The Philippine president said Monday three years of anti-corruption reforms have banished his country's image as the "sick man of Asia" but added he has lost patience over continuing problems such as large-scale smuggling and declared a tougher crackdown against wrongdoing in government.

In his state of the nation address that lasted for nearly two hours, Benigno Aquino III listed his administration's achievements midway through his six-year term, including a looming peace deal with the largest Muslim guerrilla group in the country's volatile south.

But critics demanded that more be done to battle poverty, unemployment and crime.

Police said at least 15 people were hurt when anti-riot squads briefly clashed with thousands of protesters demanding jobs and land for poor farmers outside the heavily guarded House of Representatives, where Aquino spoke.

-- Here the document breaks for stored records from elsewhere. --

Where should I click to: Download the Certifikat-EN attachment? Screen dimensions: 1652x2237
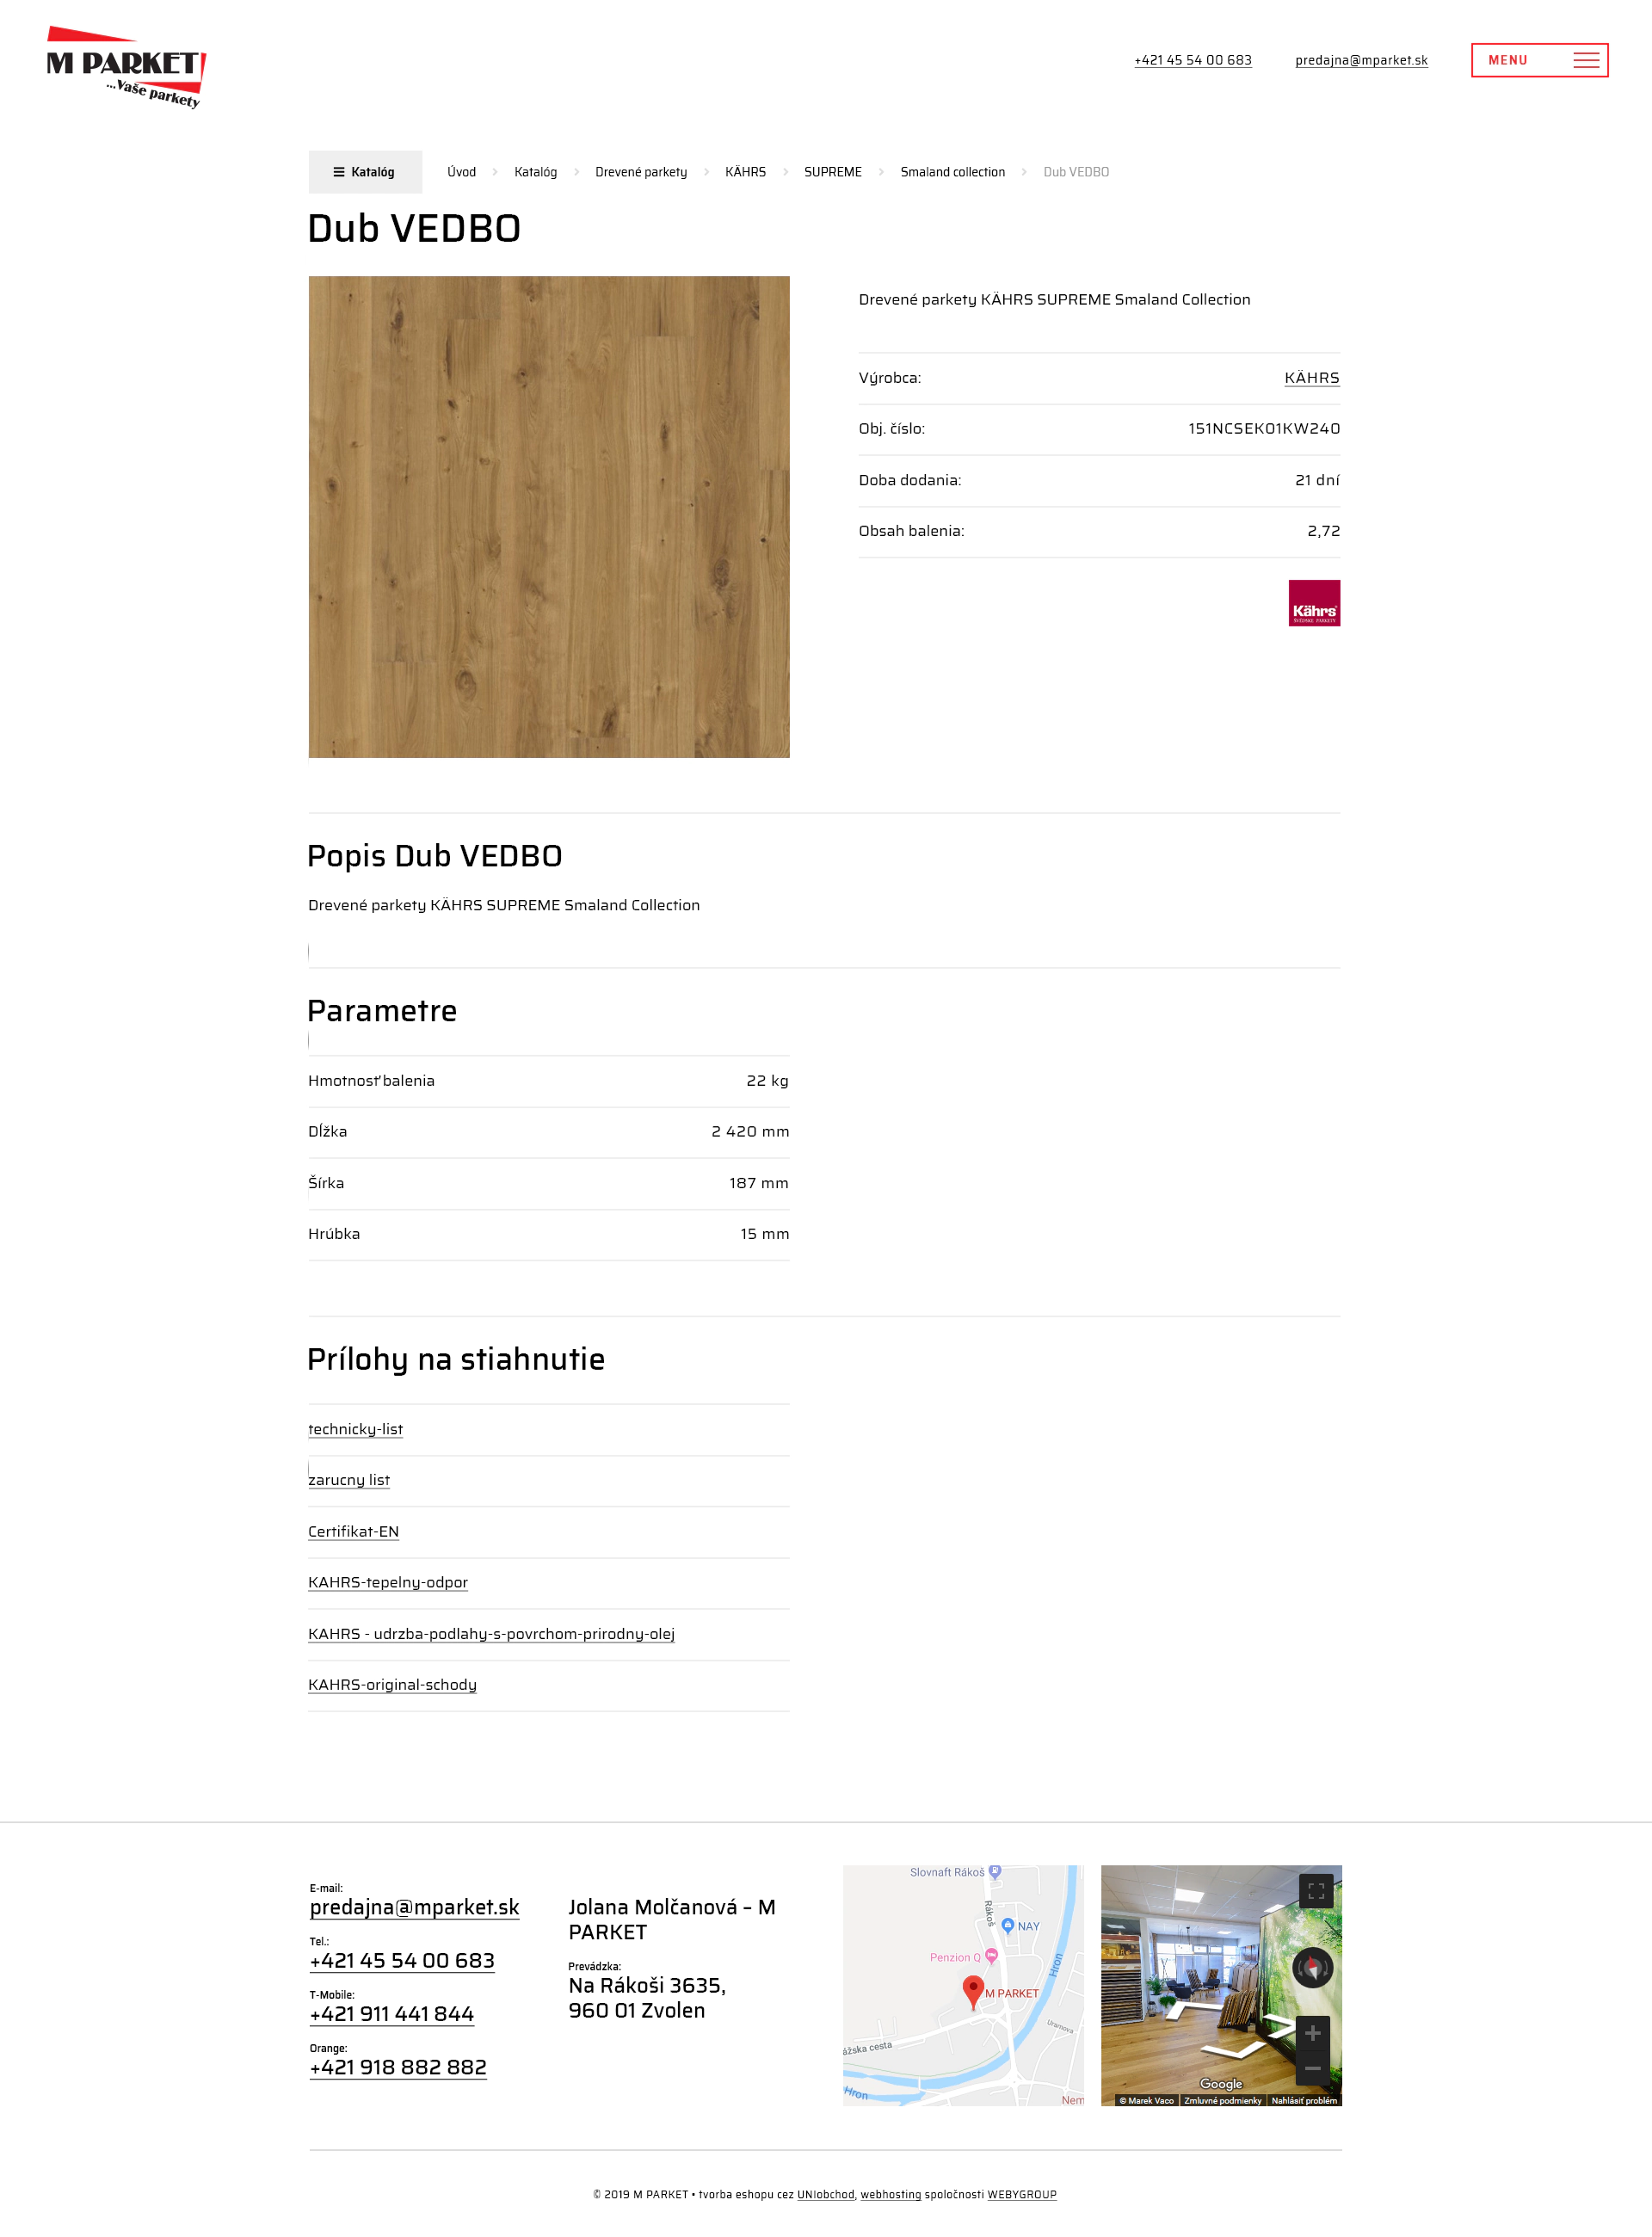pos(353,1532)
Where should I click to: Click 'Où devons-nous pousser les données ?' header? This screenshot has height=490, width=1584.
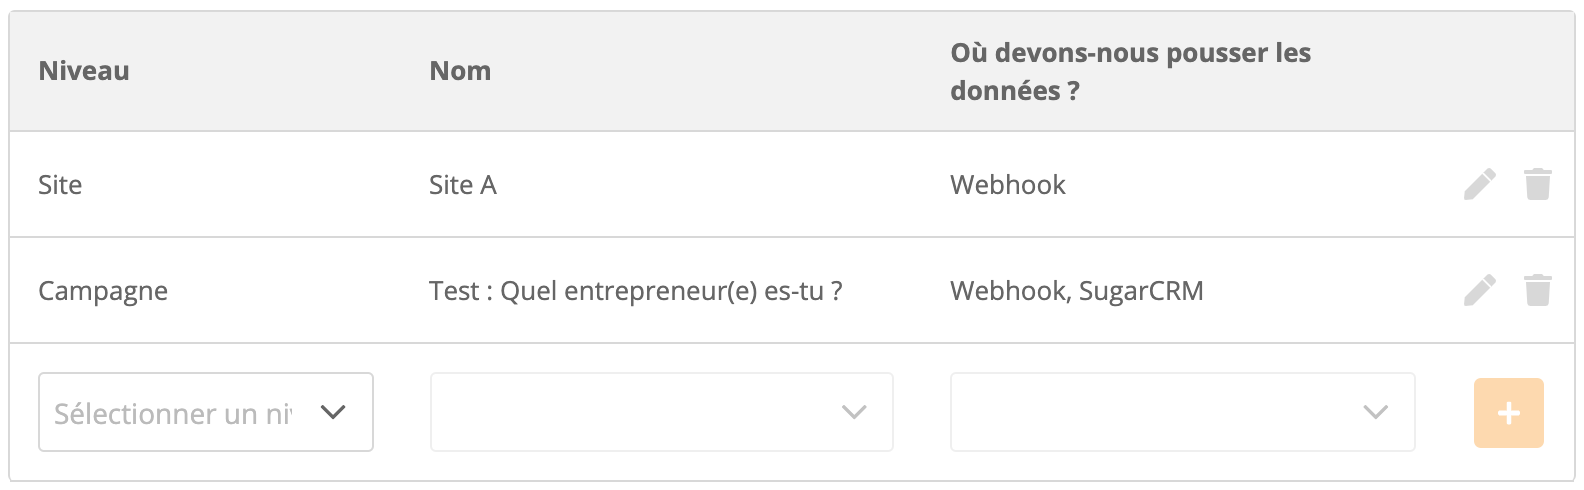tap(1130, 71)
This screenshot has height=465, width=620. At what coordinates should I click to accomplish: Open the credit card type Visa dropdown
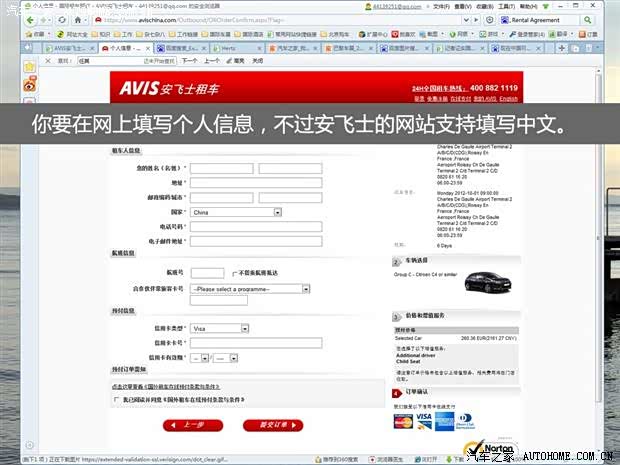[x=220, y=328]
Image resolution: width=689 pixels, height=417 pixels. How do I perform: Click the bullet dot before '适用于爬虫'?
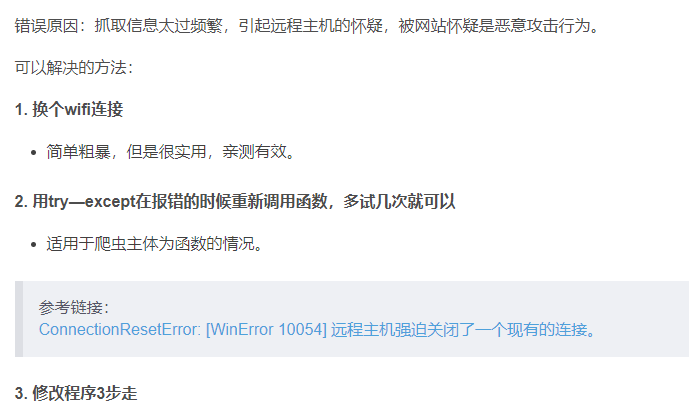coord(34,245)
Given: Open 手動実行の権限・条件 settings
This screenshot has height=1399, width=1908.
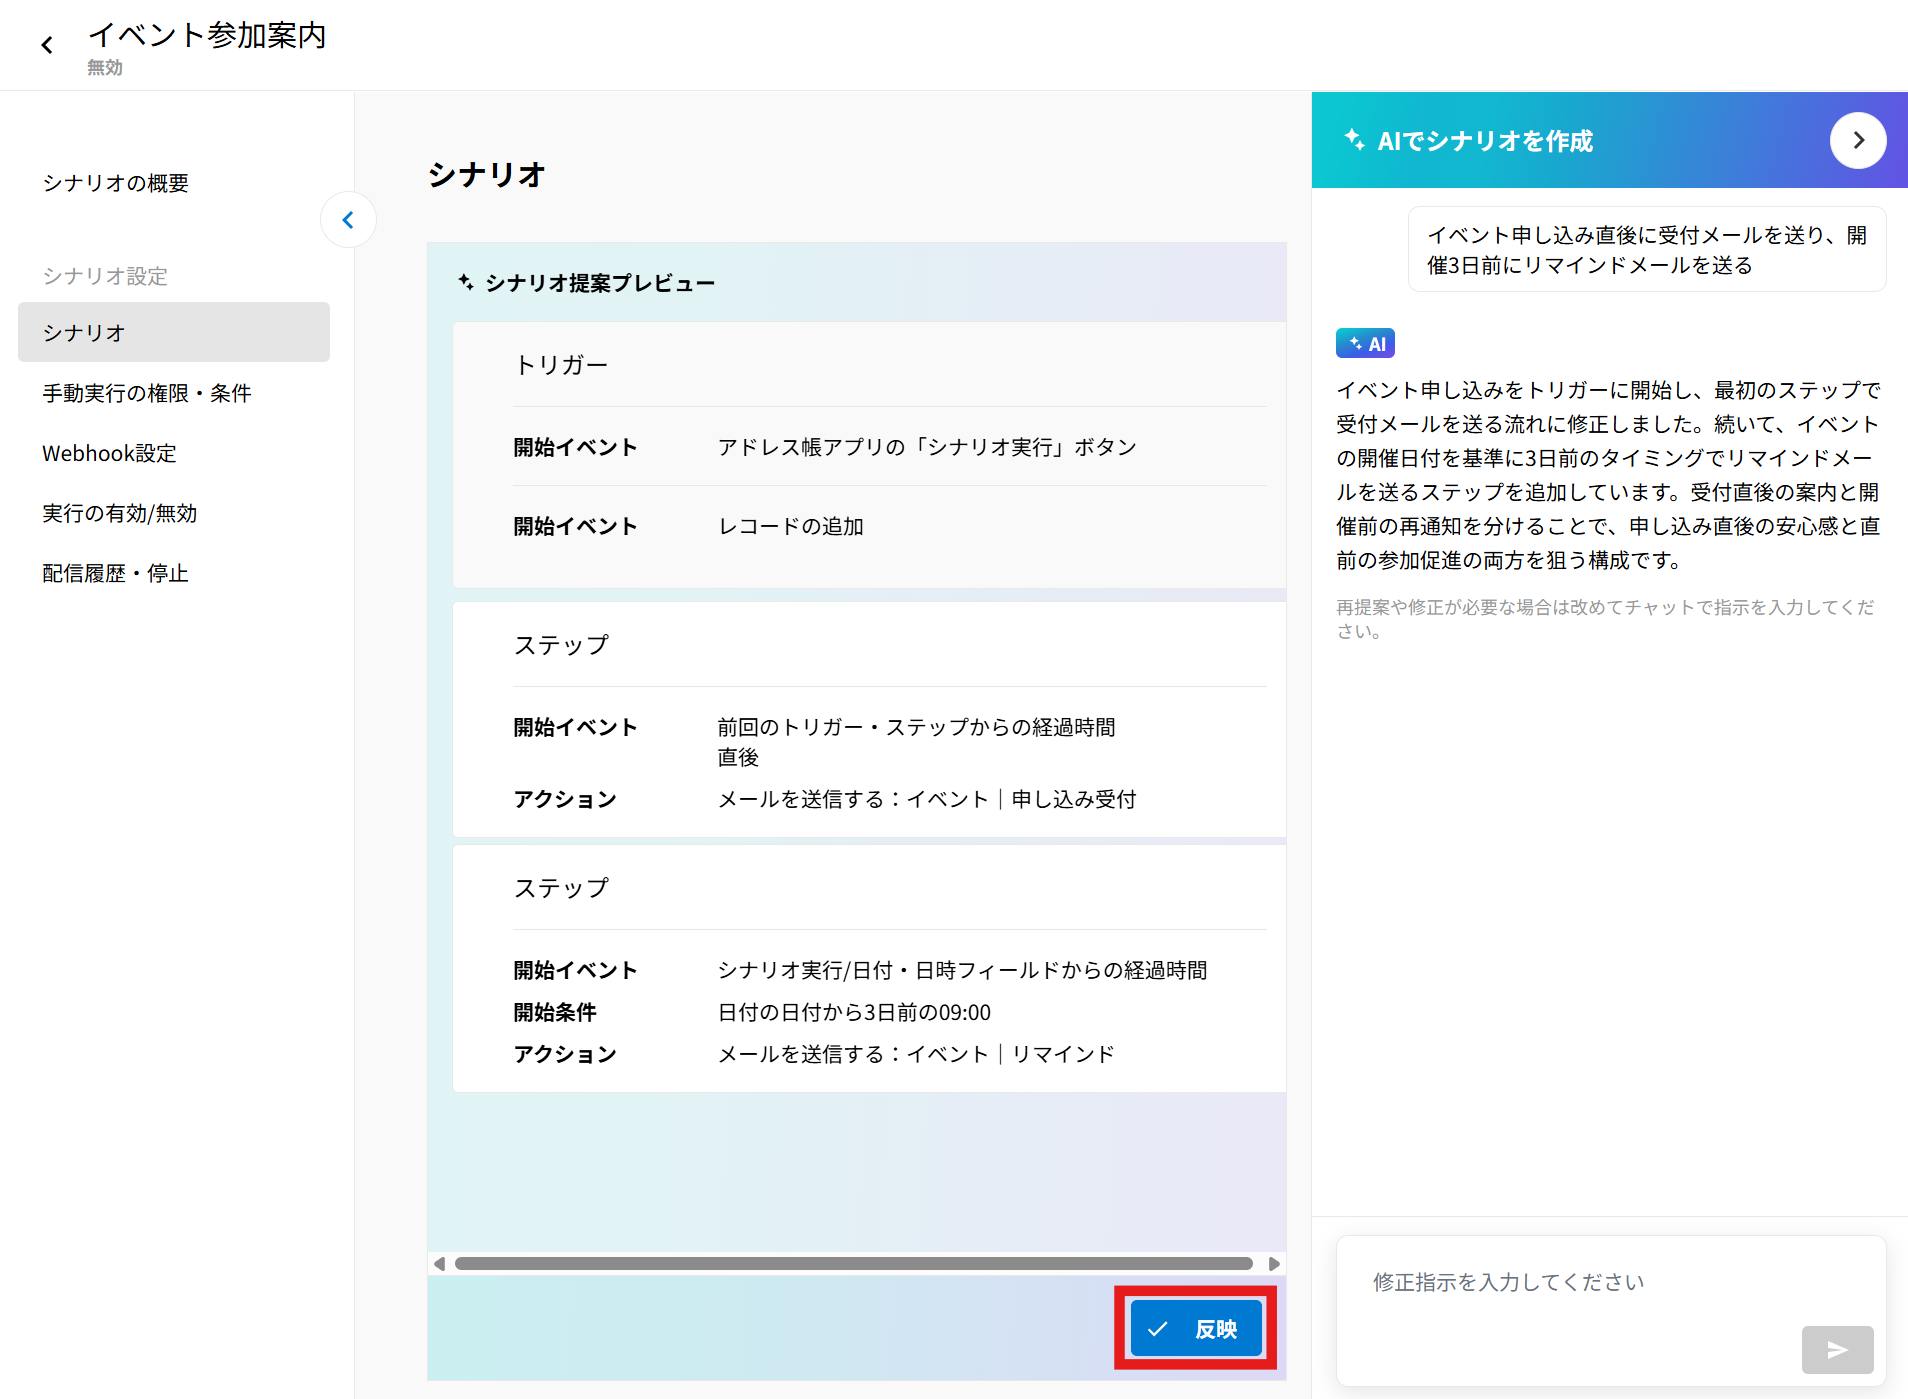Looking at the screenshot, I should pos(146,393).
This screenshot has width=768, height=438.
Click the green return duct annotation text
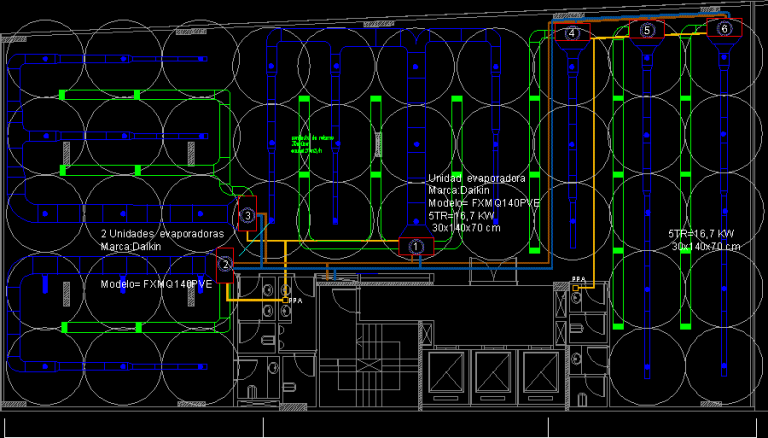pyautogui.click(x=312, y=144)
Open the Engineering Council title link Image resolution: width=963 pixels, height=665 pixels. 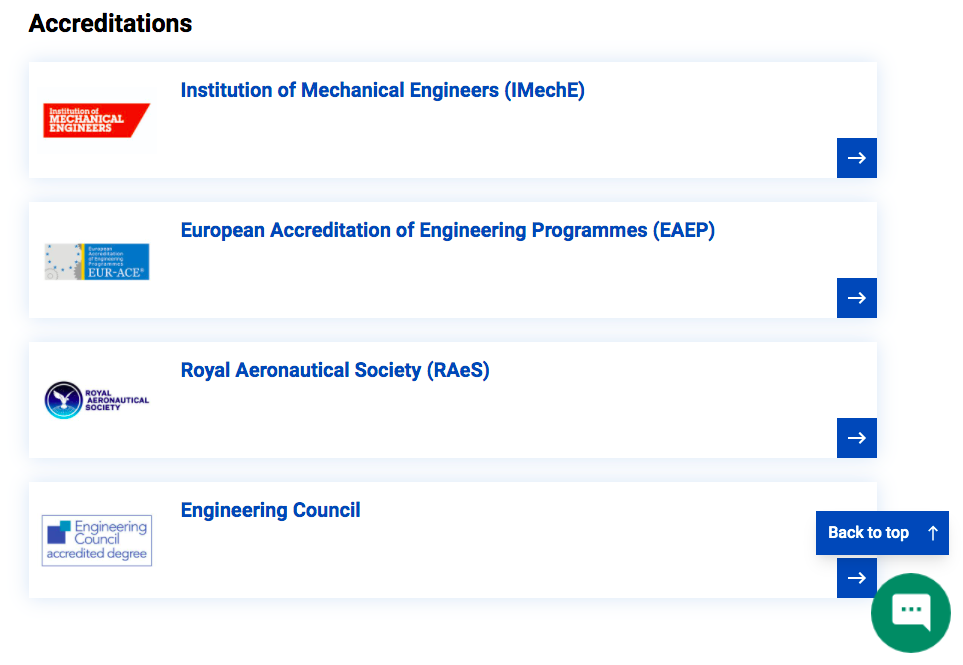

Aquino, whose mother was the late democracy icon and president, Corazon Aquino, and whose father was a slain senator who fought dictator Ferdinand Marcos, won the presidency in 2010 on a promise to battle corruption and poverty following two corruption-tainted predecessors.

Amid a period of lethargic global economic activity, Aquino said the Philippine economy grew 6.8 percent last year then surged 7.8 percent in the first quarter of this year, outpacing many Asian neighbors. Standard and Poor's and Fitch Ratings earlier this year upgraded the Philippines' credit rating to investment grade for the first time.

"Did anyone imagine that a country known as the 'sick man of Asia' would, within three years of good governance, reach investment grade status?" Aquino asked.

While his anti-corruption and other reforms have started to turn around the economy and arrest a feeling of national drift, Aquino acknowledged that corruption, incompetence and irregularities have continued in government, singling out the Bureau of Customs and two other agencies dealing with immigration and farm irrigation.

More than 200 billion pesos ($4.6 billion) is lost to smuggling each year, he said, adding Bureau of Customs personnel "are trying to outdo each other's incompetence" and have failed to stop the entry even of smuggled drugs and guns.

"Where do these people get the gall?" Aquino asked. "One can almost hear them say, 'I don't care if the weapons go to criminal elements; I don't care how many lives are ruined by drugs; I don't care if our fields remain barren forever; What matters is that I am rich; it's every man for himself.'"

Aquino said his patience has run out. "You were given three years to demonstrate your readiness to change. Now, I shall pursue all of you and hold you accountable."